Exercise brief >> All entries below must be retyped exactly, though pictures are to be skipped.

Data to process >>
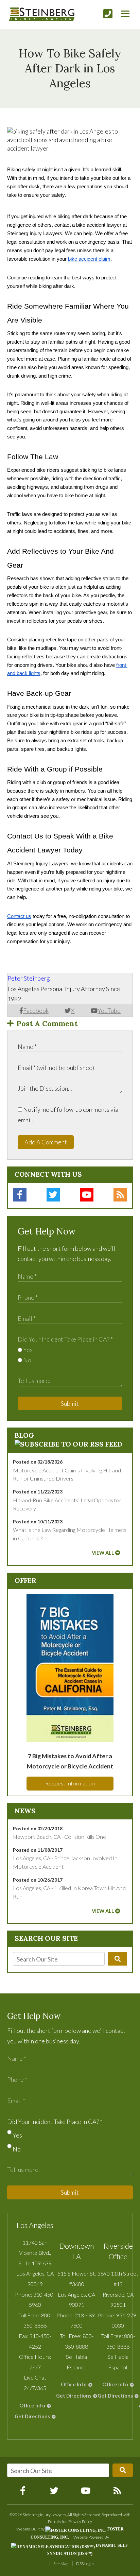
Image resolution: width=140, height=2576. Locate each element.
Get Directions (32, 2416)
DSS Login (85, 2563)
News (25, 1810)
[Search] (117, 1959)
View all (103, 1553)
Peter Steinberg (28, 978)
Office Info (32, 2405)
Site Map (60, 2563)
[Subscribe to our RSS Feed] (68, 1444)
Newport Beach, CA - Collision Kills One (59, 1836)
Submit (70, 1403)
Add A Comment (45, 1142)
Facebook (36, 1010)
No (26, 1360)
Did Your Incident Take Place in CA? (65, 1339)
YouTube (109, 1010)
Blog (24, 1435)
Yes (27, 1349)
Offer (25, 1580)
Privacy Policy (80, 2521)
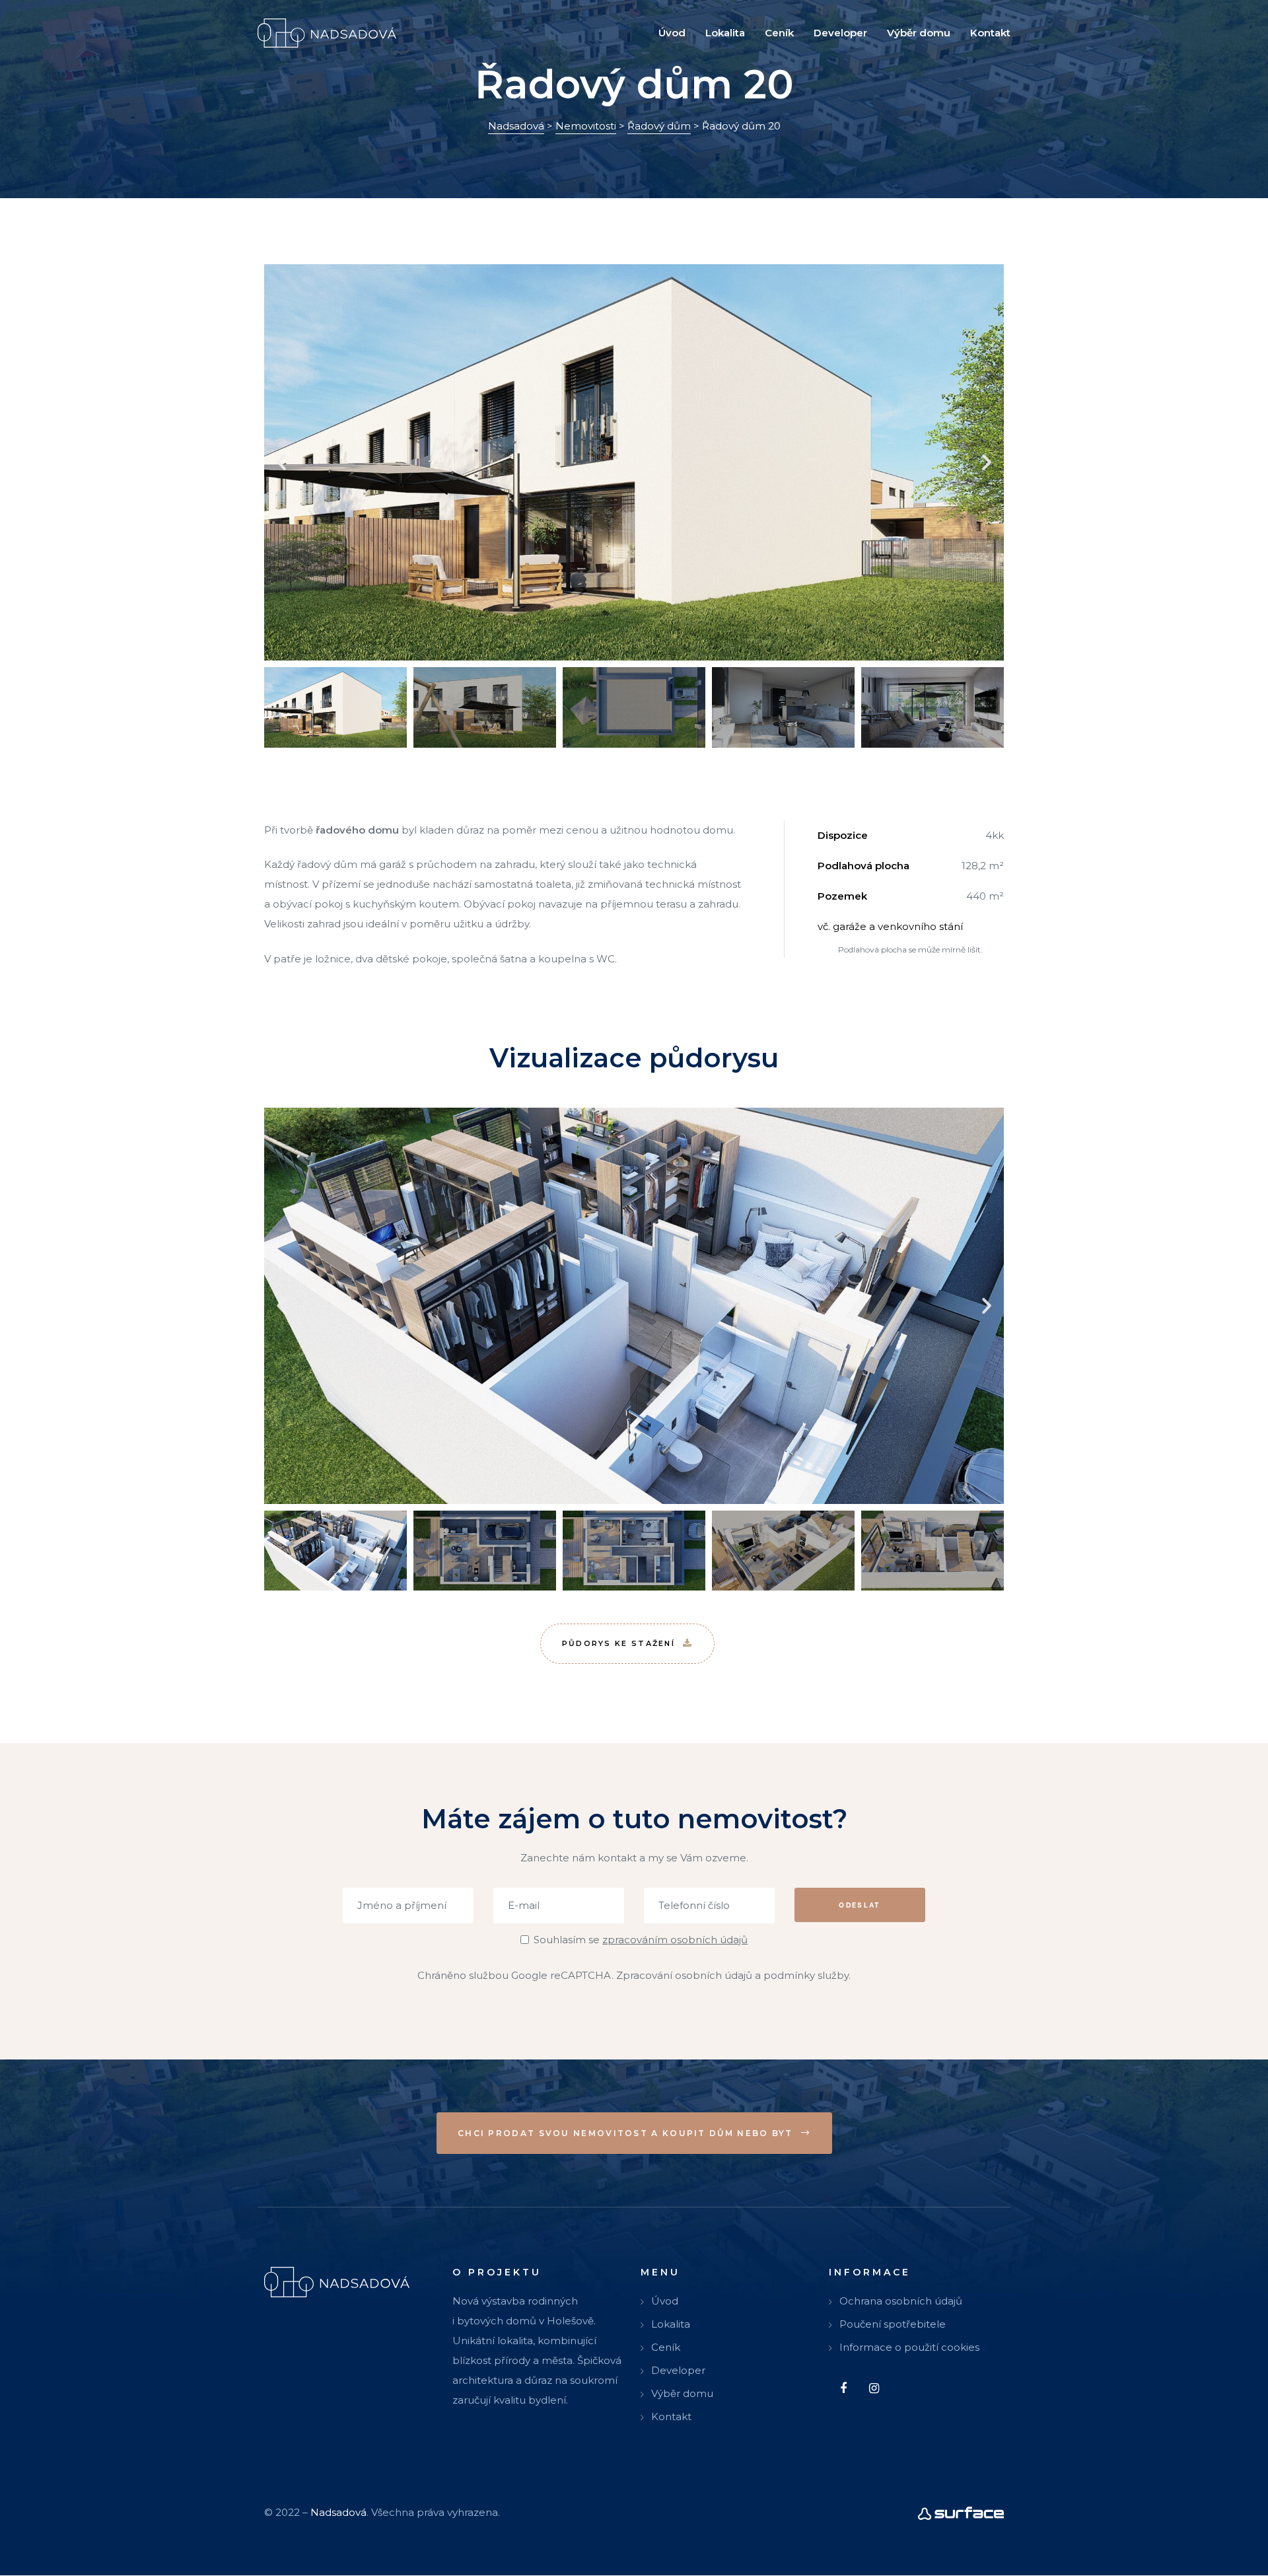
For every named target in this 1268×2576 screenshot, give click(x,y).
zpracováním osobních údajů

Expected output >>
Image resolution: width=140, height=2576. Locate each element.
Get Directions (32, 2416)
DSS Login (85, 2563)
News (25, 1810)
[Search] (117, 1959)
View all (103, 1553)
Peter Steinberg (28, 978)
Office Info (32, 2405)
Site Map (60, 2563)
[Subscribe to our RSS Feed] (68, 1444)
Newport Beach, CA - Collision Kills One (59, 1836)
Submit (70, 1403)
Add A Comment (45, 1142)
Facebook (36, 1010)
No (26, 1360)
Did Your Incident Take Place in CA? (65, 1339)
YouTube (109, 1010)
Blog (24, 1435)
Yes (27, 1349)
Offer (25, 1580)
Privacy Policy (80, 2521)
For every named target in this 1268×2576 screenshot, give click(x,y).
zpracováním osobních údajů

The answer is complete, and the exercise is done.